Sunday, 14 January 2018

Will the Universe Inevitably Contract?

In Could the Universe have Created Itself?, I commented that to the effect that the universe, or at least the part of the universe that matters, will inevitably contract.  This sounds like a big claim given that there are cosmologists out there arguing for at least four different end states of the universe: Big Freeze (the universal destiny previously known as heat death), Big Crunch, Big Rip and Big Slurp (which is a rather ridiculous term referring to a catastrophic vacuum metastability event, but I guess it’s in keeping with the other terms).  Note that the Big Bounce is just a cycling of Big Bangs and Big Crunches, so each instance of the universe would end in a Big Crunch.

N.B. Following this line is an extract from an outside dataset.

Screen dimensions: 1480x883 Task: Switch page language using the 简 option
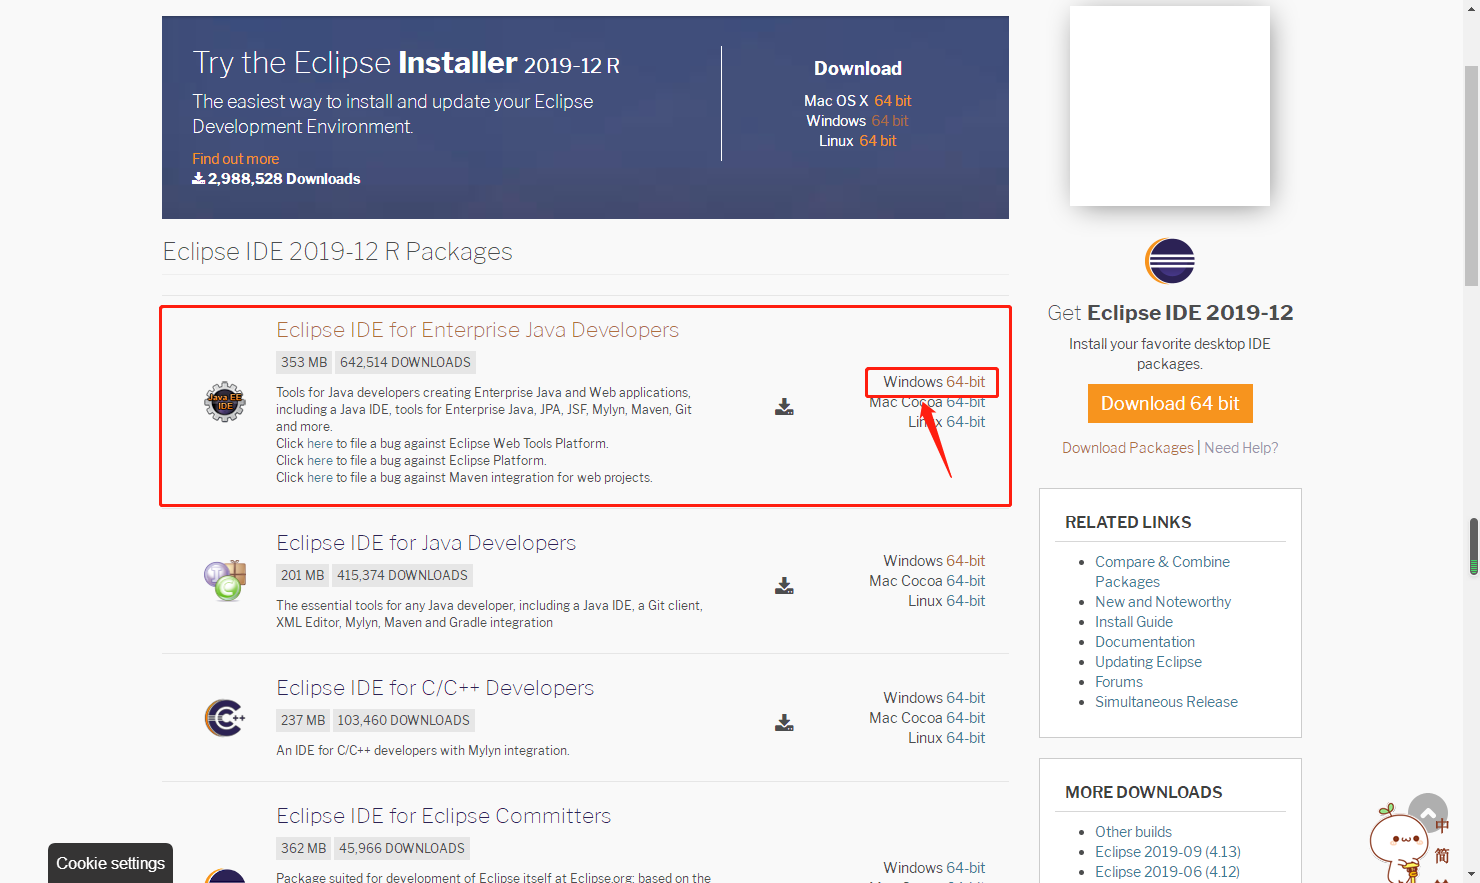(x=1442, y=855)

I’m not arguing for a Big Crunch per se, but rather a combination of the Big Crunch and the Big Freeze (and maybe even aspects of the Big Rip, but I don’t think so).  We could call it the Big Hole because it would be one black hole in an otherwise empty, eternal universe.

So, why is this inevitable?

First, I need to clarify my assumptions.  I’m working with my model of the universe, which is expanding with time (at the speed of light) in which the expansion is retarded by concentrations of mass-energy (and this manifests as gravity).  We know that the universe isn’t expanding evenly because if it did, then we wouldn’t have noticed it happening.  What we do notice is that the gaps with next to no mass-energy in them (between galaxies) are expanding more than the regions with higher concentrations of mass-energy.  I’m also assuming that this recession is not the only form of motion in the universe – for example, despite being some distance away, the Andromeda galaxy is not receding from us but is rather approaching us at high speed.  There’s some recession going on for sure, but galaxies also have motion on space as well.  Some galaxies are in orbit around other galaxies, such as the Large Magellanic Cloud which is a satellite galaxy of the Milky Way.

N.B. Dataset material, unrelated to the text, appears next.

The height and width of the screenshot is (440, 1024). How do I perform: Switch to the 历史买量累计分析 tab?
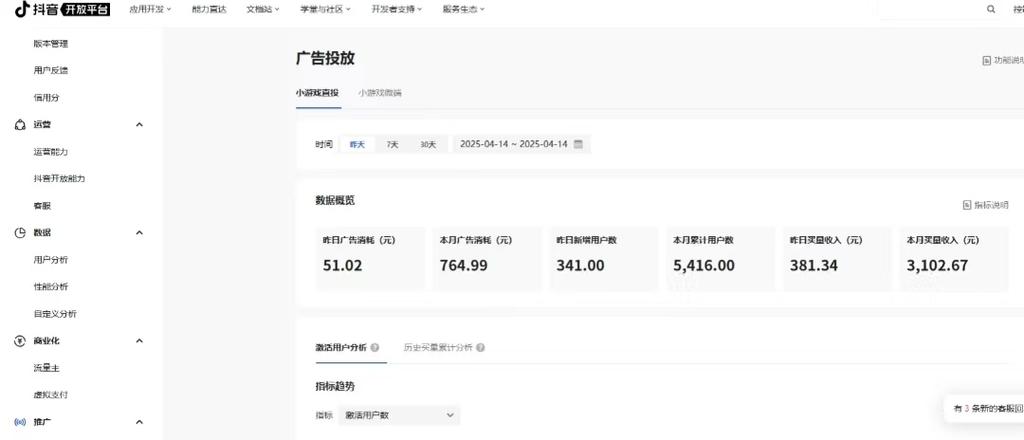click(x=439, y=348)
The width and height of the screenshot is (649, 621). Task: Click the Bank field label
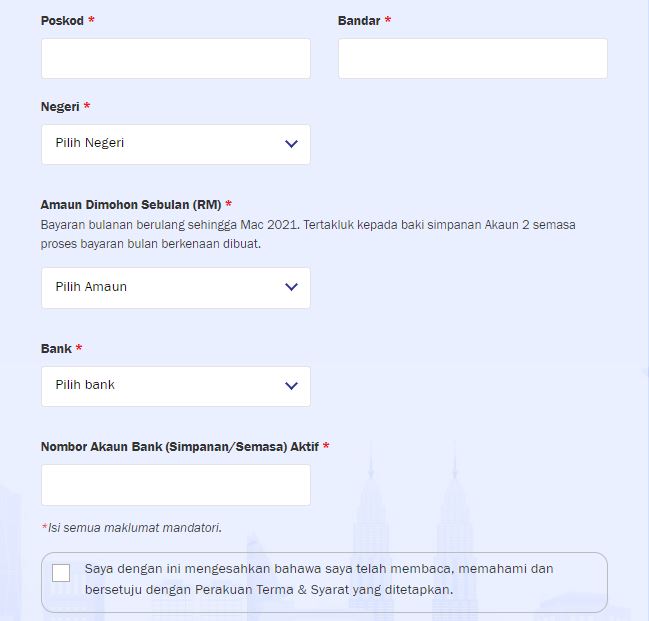point(56,349)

Imagine a circle on which there are evenly spaced points and then expand that circle:

Then imagine instead a circle on which two points are marginally closer to each other, and that the closer two points are, the less the distance between them increases (note that I have amplified the effect here by not modifying any of the blue points, focussing instead on only the green and orange points):

Then imagine that the points are all moving around, even if only a little.  Eventually, you’ll get clumping.  It might take a very long time, but in what I am modelling, we have (future) eternity to work with.  Eventually, everything in the universe will be clumped together, and eventually that will all be compressed into a(n in-universe) black hole.

I agree that, if the universe was simply expanding, then everything would end up just receding away from everything else and we’d end up with either a Big Freeze or a Big Rip.  But the universe is not simply expanding – there’s something about concentrations of mass-energy that makes the expansion uneven.

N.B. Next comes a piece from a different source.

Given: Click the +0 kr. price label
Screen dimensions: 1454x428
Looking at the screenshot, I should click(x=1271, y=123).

It’s possible that what I have described here is pretty much a Big Crunch, but I don’t envisage a scrunching up of all spacetime in the black hole, or into a singularity, just the mass-energy.  I lean instead towards a final equilibrium state with just enough space to maintain the appropriate density for whatever mass the black hole ends up with (the original mass-energy, plus whatever additional energy, if any, was added via quantum processes during the “life” of the universe).